When someone mentions “Big Bird”, if you’re from North America you probably think about the big yellow bird from Sesame Street. This would demonstrate that you’ve grown up watching TV in North America, because the big bird that Americans and Canadians watch is yellow.
However, Twitter was recently abuzz with the revelation that Big Bird is not so yellow in other countries. For example in the Netherlands it’s purple. This was later confirmed by the Big Bird himself, who wrote on Twitter “I heard my friends on Twitter were asking about my cousins around the world! It’s true, I have a lot of bird cousins in different countries. Here’s a little bit about them..” The Big Bird then went about introducing his various look-alikes, in different colours and forms, based in various parts of the world.
We can only deduce that Sesame Street co-productions in several countries around the world have tailored the show for local audiences. Even if the script for a particular show is essentially the same (with obvious language translations), the use of different costumes in different geographies serves an important purpose: invoke the trust amongst the audience by relating the character to people from different cultures. The power of the nuances in Big Bird’s colouring is substantial. By using colours, terms, phrasing, and references that feel familiar, this creates trust between a viewer and a character, and that trust results in a willingness to engage and share, thereby improving brand loyalty and consistent viewership in this case. This is an example of personalization that engenders greater trust and enhances people’s experience.

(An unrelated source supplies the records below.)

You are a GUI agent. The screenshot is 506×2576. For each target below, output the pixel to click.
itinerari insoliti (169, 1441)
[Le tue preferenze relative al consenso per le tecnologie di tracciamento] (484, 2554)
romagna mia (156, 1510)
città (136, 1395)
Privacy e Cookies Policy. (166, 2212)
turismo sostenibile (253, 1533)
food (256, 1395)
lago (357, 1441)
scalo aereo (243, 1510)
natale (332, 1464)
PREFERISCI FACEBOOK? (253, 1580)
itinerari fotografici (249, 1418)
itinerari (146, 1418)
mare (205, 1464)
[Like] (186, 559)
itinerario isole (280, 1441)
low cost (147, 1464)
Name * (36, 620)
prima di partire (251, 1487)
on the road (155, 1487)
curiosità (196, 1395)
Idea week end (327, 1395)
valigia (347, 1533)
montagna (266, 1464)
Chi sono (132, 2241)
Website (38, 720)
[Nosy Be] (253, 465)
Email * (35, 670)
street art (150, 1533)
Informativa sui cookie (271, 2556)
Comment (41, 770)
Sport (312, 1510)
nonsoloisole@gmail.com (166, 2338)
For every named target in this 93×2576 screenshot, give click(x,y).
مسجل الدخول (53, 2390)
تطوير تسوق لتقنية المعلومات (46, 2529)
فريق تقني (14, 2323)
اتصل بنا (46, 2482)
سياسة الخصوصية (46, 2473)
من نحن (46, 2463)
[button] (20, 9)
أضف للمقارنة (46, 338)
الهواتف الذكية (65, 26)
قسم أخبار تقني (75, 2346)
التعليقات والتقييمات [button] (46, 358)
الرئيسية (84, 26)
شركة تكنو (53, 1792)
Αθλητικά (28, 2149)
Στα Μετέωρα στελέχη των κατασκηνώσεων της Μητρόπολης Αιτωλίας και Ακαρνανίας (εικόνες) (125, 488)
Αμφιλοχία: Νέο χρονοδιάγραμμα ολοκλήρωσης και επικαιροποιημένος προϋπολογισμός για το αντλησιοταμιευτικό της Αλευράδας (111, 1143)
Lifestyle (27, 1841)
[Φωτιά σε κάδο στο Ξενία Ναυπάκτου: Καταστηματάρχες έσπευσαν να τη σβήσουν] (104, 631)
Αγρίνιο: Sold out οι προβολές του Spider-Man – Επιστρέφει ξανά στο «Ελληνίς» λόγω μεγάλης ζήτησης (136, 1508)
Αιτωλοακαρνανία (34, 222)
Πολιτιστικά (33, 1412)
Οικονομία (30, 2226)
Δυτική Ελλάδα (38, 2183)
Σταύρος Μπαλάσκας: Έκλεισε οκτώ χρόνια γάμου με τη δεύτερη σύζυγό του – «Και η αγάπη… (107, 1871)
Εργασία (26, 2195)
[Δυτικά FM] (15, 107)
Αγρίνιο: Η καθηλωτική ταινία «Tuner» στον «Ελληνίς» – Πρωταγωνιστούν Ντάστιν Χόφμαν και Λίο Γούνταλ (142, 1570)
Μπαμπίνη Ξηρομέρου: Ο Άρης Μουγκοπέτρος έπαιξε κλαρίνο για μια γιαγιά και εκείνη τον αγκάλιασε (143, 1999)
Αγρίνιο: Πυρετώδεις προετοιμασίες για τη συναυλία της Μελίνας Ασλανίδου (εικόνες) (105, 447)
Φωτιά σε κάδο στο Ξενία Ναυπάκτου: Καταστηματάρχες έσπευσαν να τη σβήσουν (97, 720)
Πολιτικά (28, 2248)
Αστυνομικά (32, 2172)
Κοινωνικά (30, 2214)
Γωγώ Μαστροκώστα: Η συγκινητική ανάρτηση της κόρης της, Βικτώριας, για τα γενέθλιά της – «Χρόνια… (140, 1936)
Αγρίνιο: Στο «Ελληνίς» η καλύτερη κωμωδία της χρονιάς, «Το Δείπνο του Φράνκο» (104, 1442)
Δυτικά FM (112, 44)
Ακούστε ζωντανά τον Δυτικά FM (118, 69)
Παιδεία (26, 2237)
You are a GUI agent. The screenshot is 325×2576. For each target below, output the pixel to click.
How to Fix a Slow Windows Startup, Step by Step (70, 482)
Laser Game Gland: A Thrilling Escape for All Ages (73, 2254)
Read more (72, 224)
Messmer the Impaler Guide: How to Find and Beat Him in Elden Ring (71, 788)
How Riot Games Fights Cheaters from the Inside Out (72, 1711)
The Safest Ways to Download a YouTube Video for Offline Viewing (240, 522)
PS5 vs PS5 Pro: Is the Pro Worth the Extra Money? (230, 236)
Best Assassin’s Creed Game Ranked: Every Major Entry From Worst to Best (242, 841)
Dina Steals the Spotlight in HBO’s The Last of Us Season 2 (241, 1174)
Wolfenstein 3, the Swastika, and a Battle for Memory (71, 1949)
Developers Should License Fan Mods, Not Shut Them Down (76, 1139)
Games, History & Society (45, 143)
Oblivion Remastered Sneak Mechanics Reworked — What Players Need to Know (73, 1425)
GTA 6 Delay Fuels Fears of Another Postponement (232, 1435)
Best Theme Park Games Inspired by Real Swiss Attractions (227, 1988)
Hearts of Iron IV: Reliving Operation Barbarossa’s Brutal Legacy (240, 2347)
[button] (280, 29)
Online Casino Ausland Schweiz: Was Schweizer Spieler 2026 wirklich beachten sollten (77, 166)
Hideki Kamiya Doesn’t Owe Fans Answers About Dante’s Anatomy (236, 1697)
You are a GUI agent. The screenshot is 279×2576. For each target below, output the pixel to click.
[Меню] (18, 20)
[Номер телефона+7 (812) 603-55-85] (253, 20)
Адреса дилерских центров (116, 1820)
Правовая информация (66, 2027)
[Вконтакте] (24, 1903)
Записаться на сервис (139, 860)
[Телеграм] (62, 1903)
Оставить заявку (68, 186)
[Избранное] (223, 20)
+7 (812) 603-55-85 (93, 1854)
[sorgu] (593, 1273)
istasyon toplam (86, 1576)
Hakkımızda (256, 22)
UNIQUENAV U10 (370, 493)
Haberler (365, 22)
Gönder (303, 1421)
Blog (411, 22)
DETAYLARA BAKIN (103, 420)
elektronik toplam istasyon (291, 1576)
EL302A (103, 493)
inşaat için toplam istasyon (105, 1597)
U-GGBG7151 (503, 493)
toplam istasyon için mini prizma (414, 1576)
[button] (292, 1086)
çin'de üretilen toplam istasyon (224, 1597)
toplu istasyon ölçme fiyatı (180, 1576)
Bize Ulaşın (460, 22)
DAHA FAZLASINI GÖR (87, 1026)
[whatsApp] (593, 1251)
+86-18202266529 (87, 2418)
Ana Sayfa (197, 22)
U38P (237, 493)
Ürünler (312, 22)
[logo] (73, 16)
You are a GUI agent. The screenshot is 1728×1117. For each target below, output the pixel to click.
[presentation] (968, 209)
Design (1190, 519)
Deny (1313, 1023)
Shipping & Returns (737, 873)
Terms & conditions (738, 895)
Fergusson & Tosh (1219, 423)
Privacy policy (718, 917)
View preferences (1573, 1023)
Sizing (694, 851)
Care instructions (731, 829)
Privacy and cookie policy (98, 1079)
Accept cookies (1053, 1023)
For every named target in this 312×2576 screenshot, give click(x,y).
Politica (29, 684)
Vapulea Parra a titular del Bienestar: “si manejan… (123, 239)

Tickit Health amplifies the concept of personalization by building Digitally Empathetic technology for organizations serving diverse populations. At the core of Digital Empathy is the goal of leveraging technology to align communication with the focus audience in order to create an enhanced user experience. At every level, organizations depend on accurate, comprehensive, and actionable data to perform. However, organizations fail to take into account that the individual’s ability to trust the data collection process, which can deter the individual’s ability to share their personal information and needs effectively, thereby resulting in poor quality data collected.
Big Bird’s appearance has changed over the years, as has his personality. He originally had very few feathers on top of his head; his body feathers were also more shaggy and unkempt, and his body was not as rounded and full as it is now. His personality was more dopey and “bird-brained” than it later became. He gradually got more feathers on top, giving his head a more rounded appearance, and developed a blaze-like crest of lighter yellow feathers above his eyes. His body got fluffier, rounder and more well-groomed.
His personality developed over time from being a dim, slow-witted character into the childlike innocence he is known for today. –Wikipedia
When we ask a person a question, we often ask that question from our own place of reference; if we ask a different person that same question, it may be interpreted in a completely different way. Trust and familiarity have a significant impact on the responses of questions in a survey or assessment. The impact is measurable and significant. It’s not only across geographic or cultural boundaries where the changes are important. Age, literacy, gender, and physical context are all considered with Digital Empathy, as we modify a question into versions that are empathetic to the person being asked. When put to practice, research has shown that Digital Empathy improves response rates with higher quality data capture, creating less staff burden. This is critical when screening patients, students, or employees for risky behaviours or behavioural and other health and wellness risks.
Now you have a better understanding of why when I think of Big Bird, he’s a big purple bird, but you imagine a big yellow bird. While that empathetic nuance may be subtle, the fact of the matter is that it helps both of us to trust what he has to say. And that makes us all better global citizens.